▶ **GIVEN INFORMATION**:
[Start of Attachment]

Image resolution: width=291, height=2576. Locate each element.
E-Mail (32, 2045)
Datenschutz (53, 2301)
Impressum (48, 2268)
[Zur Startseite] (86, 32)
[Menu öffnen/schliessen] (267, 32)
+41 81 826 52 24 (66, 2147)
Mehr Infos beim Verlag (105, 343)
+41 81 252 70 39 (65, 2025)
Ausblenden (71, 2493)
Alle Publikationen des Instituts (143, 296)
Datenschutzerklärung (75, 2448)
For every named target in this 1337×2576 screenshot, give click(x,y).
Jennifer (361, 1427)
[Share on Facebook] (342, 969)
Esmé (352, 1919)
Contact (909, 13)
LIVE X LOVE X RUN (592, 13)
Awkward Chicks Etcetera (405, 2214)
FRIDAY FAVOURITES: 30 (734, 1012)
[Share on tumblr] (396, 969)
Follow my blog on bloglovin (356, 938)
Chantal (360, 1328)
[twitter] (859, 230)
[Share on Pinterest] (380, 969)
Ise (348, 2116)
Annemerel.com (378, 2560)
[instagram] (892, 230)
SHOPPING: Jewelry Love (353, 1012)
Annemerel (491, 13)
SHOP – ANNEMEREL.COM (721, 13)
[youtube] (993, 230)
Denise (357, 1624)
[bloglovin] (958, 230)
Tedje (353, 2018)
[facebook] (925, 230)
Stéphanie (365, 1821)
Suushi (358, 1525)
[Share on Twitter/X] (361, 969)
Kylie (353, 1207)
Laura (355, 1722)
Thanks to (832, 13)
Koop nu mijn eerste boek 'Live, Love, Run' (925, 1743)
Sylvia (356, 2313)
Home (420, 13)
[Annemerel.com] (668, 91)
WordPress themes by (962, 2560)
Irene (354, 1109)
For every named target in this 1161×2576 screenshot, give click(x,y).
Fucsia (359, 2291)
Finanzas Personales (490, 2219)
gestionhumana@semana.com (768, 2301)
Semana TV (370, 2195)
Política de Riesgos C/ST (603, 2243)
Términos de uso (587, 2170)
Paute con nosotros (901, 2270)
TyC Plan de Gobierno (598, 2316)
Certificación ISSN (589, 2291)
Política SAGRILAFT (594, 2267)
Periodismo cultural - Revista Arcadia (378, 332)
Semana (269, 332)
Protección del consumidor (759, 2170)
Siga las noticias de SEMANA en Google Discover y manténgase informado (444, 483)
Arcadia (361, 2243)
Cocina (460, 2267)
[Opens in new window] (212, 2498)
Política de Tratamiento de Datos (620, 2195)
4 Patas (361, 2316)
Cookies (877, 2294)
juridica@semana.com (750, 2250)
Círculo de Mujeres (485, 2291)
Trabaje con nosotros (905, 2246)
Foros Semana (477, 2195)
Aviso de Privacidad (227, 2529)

[End of Attachment]

▶ **YOUR INSTRUCTIONS**:
Give back exactly the lines above, from the line containing "FRIDAY FAVOURITES: 30 (734, 1012)" through the line containing "Koop nu mijn", with both end lines and nothing more.

▶ **RESULT OF THIS EXERCISE**:
FRIDAY FAVOURITES: 30 (734, 1012)
[Share on tumblr] (396, 969)
Follow my blog on bloglovin (356, 938)
Chantal (360, 1328)
[twitter] (859, 230)
[Share on Pinterest] (380, 969)
Ise (348, 2116)
Annemerel.com (378, 2560)
[instagram] (892, 230)
SHOPPING: Jewelry Love (353, 1012)
Annemerel (491, 13)
SHOP – ANNEMEREL.COM (721, 13)
[youtube] (993, 230)
Denise (357, 1624)
[bloglovin] (958, 230)
Tedje (353, 2018)
[facebook] (925, 230)
Stéphanie (365, 1821)
Suushi (358, 1525)
[Share on Twitter/X] (361, 969)
Kylie (353, 1207)
Laura (355, 1722)
Thanks to (832, 13)
Koop nu mijn eerste boek 'Live, Love, Run' (925, 1743)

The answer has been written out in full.